Красивый, ловкий, сильный, хорошо сложенный, с большими тёмными глазами, в которых уже горел не детский разум, Гжесь так рвался к науке, как Збилут ею гнушался.
Поначалу отец был не против того, чтобы сыновья научились читать, но клехов из них делать не думал, и эта страсть Гжеся учиться всё больше, всё иным вещам пробуждала в нём ужасный гнев.
Пение и бренчание на цитре он наказывал безжалостной поркой. Запретил ему позже переступать порог школы, пригрозил бакалавру, если посмеет его принимать, но всё это не помогало.
Гжесь, когда не мог прокрасться к приходу, писал на стенах и песке. Збилут доносил об этом отцу, Цедро бил, а мальчик возвращался к своему и, даже не обещая исправиться, молчал. Между своенравным Гжесем и гневным родителем была постоянная борьба.
Как раз в этот день старый Цедро снова имел такую перепалку с сыном. Збилут обозвал его предателем за то, что, влезши на крышу, тайно там что-то писал, достав неизвестно откуда кусок бумаги или шкуры.
Его схватили на месте преступления, с ещё мокрым листком, отец его снова побил, не в состоянии еще остыть от гнева. Жаловаться было некому, он бормотал и потихоньку ругался.
Побитый мальчик, с растрёпанными волосами, кроме розг, выпросивший синяки, сидел за углом усадьбы, подпёршись на руку, и думал. Боль выжала слезы из его глаз, но на красивом, грустном его личике больше было задумчивости, чем гнева…

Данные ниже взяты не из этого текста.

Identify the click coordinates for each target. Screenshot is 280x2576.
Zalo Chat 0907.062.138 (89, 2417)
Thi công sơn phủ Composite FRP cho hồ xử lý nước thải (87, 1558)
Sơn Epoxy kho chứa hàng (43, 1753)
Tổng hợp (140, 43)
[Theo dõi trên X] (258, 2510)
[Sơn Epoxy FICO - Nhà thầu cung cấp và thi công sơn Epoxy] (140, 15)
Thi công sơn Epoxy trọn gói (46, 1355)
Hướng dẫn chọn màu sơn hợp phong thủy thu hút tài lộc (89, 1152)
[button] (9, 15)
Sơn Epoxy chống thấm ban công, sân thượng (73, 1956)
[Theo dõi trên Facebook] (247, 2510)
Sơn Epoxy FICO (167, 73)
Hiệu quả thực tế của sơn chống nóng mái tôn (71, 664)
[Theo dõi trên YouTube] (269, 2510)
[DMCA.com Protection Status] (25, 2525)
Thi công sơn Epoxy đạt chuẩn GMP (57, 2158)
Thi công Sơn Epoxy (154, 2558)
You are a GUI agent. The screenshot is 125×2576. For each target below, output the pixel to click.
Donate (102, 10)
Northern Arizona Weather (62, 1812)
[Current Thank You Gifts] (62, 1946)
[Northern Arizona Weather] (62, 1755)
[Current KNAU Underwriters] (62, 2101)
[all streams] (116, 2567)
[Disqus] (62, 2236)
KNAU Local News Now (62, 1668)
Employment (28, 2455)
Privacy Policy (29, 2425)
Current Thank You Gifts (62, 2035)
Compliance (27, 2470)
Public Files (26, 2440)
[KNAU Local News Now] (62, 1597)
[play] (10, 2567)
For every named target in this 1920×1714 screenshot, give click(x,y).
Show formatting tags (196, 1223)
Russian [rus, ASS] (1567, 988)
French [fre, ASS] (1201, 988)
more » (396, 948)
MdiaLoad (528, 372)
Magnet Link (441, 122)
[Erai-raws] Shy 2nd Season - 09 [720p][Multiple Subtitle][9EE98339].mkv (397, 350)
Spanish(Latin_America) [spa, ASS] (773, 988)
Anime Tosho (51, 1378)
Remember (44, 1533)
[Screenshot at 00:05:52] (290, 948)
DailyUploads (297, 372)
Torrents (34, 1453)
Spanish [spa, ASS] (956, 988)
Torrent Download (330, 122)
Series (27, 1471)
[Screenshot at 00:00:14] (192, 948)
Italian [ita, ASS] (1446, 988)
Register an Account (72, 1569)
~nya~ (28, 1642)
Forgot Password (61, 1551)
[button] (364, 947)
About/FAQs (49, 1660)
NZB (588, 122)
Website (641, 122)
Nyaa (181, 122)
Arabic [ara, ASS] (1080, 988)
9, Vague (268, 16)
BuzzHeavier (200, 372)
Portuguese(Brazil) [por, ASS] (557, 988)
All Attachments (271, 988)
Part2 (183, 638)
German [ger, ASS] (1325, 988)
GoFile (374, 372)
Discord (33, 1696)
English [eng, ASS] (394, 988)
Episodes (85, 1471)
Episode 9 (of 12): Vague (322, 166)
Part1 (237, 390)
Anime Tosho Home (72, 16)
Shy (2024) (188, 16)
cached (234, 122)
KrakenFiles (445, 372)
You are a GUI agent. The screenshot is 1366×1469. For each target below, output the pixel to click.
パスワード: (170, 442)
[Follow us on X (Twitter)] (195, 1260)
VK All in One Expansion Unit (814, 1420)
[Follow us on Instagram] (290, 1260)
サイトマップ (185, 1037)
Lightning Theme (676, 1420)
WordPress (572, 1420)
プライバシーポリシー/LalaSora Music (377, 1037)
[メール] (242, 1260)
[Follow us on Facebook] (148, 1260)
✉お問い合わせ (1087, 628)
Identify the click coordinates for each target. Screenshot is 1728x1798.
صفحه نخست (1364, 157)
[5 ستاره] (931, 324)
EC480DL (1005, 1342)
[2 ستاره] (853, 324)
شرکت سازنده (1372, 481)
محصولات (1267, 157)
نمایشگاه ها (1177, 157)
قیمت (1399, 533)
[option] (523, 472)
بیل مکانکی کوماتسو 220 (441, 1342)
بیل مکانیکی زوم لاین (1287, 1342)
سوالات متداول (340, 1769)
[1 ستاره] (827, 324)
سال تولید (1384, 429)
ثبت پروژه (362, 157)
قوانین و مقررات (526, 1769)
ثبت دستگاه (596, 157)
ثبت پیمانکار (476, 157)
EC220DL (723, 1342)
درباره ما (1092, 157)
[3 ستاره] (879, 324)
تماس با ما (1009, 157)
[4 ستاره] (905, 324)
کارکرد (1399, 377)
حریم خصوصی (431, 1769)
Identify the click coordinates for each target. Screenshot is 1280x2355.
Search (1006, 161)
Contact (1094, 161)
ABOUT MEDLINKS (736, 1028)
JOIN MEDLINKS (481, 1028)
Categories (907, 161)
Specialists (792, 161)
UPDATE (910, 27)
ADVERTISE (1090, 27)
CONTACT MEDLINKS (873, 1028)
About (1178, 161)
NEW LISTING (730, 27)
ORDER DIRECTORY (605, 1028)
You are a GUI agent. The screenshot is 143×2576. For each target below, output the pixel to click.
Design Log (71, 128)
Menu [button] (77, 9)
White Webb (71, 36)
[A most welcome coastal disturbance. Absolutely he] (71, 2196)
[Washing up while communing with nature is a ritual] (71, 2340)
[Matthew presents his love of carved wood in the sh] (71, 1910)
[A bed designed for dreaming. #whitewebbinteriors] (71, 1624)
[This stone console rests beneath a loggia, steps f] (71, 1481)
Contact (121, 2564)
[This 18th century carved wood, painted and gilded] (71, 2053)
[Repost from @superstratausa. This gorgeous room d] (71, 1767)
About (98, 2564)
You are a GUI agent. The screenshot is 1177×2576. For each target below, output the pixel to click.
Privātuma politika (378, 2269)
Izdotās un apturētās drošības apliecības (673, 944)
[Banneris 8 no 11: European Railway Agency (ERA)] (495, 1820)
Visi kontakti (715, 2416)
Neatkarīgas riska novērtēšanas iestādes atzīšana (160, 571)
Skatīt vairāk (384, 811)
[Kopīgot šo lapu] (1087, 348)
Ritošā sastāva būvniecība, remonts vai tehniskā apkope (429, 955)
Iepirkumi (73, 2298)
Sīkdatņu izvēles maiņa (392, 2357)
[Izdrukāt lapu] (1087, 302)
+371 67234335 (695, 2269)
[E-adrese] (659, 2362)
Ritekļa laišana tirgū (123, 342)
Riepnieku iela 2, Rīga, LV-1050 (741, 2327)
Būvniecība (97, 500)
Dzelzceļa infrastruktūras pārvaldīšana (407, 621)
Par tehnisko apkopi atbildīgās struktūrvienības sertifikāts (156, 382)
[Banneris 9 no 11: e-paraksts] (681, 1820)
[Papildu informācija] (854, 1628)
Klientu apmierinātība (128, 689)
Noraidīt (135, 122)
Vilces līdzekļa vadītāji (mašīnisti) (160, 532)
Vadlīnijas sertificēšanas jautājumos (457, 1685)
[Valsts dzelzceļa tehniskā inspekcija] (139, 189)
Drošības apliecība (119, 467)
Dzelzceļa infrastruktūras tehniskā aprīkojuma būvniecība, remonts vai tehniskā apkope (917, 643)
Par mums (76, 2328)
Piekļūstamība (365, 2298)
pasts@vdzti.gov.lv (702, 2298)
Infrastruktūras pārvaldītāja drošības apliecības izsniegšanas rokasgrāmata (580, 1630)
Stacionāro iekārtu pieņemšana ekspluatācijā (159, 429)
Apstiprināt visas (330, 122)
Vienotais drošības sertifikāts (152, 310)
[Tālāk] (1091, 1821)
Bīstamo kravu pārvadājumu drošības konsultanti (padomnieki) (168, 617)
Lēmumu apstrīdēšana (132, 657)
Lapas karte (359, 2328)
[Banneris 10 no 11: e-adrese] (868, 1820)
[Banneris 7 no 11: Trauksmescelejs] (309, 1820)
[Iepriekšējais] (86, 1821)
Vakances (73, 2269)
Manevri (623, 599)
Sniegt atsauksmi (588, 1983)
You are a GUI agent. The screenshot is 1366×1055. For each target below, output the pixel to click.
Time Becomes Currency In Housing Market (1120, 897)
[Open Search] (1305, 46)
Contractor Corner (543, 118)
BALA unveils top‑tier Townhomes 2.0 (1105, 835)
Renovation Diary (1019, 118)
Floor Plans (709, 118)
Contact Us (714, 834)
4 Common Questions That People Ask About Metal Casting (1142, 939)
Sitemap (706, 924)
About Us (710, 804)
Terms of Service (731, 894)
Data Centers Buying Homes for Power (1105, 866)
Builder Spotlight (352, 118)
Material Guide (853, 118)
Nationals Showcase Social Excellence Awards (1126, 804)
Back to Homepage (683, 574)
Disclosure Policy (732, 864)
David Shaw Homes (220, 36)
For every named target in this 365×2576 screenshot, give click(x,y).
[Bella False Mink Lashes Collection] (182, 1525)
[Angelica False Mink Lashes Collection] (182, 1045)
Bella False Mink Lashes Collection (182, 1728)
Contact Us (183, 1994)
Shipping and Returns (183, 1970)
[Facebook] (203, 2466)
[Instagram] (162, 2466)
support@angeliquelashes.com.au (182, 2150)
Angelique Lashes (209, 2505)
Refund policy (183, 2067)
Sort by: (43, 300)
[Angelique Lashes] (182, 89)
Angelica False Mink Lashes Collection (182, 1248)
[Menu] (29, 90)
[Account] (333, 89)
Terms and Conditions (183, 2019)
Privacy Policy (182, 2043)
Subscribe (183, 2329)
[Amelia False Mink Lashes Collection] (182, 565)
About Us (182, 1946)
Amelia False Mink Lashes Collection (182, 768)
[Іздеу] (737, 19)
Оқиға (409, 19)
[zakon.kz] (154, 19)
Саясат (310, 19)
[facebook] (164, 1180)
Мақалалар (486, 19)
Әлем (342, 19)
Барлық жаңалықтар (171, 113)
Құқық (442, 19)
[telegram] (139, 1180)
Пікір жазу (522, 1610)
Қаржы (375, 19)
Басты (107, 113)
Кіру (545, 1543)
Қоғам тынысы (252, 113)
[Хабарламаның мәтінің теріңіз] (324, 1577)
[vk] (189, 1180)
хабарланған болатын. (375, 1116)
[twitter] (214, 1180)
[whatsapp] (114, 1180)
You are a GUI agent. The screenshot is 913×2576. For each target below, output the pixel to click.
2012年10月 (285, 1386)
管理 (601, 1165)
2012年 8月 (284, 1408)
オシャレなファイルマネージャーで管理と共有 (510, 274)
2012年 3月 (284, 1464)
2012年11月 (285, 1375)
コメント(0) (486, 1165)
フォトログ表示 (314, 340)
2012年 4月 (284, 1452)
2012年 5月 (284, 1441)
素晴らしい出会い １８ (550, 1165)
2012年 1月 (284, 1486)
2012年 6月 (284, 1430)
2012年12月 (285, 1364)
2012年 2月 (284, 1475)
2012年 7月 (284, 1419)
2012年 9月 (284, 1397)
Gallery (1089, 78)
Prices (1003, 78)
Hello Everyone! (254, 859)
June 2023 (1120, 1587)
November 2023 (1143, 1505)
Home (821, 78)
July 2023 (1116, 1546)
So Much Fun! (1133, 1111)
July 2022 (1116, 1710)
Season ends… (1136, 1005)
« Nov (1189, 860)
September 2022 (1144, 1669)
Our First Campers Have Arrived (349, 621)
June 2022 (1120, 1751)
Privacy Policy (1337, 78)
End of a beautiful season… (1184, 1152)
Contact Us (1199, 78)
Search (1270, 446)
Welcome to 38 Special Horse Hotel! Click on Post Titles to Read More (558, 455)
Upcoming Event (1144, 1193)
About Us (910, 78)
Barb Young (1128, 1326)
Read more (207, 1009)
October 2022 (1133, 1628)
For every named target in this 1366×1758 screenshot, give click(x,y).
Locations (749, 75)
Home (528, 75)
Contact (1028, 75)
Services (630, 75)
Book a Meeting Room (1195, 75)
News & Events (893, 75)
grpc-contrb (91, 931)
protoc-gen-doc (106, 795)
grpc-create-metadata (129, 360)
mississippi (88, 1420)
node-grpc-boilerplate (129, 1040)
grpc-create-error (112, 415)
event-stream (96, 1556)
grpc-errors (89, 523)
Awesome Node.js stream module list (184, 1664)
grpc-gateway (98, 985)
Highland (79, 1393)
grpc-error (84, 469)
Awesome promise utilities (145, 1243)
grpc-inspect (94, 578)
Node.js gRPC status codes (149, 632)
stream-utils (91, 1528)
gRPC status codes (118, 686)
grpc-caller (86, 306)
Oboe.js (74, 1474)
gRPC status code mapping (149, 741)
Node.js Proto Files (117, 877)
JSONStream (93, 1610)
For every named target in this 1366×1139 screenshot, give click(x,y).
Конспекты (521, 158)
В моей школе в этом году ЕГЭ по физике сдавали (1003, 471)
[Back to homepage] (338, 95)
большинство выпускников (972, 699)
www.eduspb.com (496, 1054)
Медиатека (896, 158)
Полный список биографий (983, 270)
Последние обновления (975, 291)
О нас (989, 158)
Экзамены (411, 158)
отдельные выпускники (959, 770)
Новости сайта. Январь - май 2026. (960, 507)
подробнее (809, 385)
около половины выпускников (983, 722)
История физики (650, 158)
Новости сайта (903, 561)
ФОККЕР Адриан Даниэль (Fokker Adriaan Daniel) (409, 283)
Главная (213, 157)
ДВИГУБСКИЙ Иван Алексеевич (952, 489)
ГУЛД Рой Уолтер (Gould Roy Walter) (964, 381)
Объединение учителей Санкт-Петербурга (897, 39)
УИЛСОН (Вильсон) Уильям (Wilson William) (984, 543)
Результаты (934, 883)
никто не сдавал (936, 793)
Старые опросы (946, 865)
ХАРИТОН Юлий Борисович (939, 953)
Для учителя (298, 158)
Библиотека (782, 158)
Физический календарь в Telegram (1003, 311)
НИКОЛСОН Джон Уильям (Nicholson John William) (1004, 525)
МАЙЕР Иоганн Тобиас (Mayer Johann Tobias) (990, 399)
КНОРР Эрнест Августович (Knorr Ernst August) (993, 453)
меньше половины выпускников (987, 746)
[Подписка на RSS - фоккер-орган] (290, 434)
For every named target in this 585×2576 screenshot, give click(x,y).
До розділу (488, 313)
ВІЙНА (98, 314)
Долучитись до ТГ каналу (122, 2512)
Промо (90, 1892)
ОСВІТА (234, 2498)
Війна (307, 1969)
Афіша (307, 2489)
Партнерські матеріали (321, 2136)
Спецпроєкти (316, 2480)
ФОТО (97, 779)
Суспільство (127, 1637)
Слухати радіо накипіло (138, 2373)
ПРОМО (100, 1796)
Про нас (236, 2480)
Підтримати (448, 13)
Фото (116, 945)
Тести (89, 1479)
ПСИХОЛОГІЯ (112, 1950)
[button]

Двенадцатилетний мальчик размышлял… Из-за другого угла выглядывал, подсматривал недостойный Збилут, чтобы что-нибудь донести отцу на брата. Не мог, однако, разглядеть в нём той злобы, какую бы он сам почувствовал, если бы столкнулся с подобным наказанием. Бедный Гжесь вздыхал и думал. Видно было, что отцовскую власть, даже когда несправедливо корила, он признавал и сдавался ей с покорностью, ища только средств, чтобы примирить волю отца с тем, что желала его собственная душа.
Дав брату повсдыхать, Збилут, который равно клеветал на отца, как на него, и делал вид, что скорбит о судьбе Гжеся, медленно приблизился к нему.
Наполовину детское лицо неловко старалось принять выражение сердечности и сочувствия, за которыми скрывалась насмешка:
– А! А! – шептнул он потихоньку. – Боже мой! Как этот отец жесток и немилосерден. Так тебя побил!
Гжесь посмотрел на него и ничего не отвечал. Збилут стоял перед ним, внимательно уставив в него глаза. Хотел вызвать на слово, которое бы отцу повторил. Старший молчал.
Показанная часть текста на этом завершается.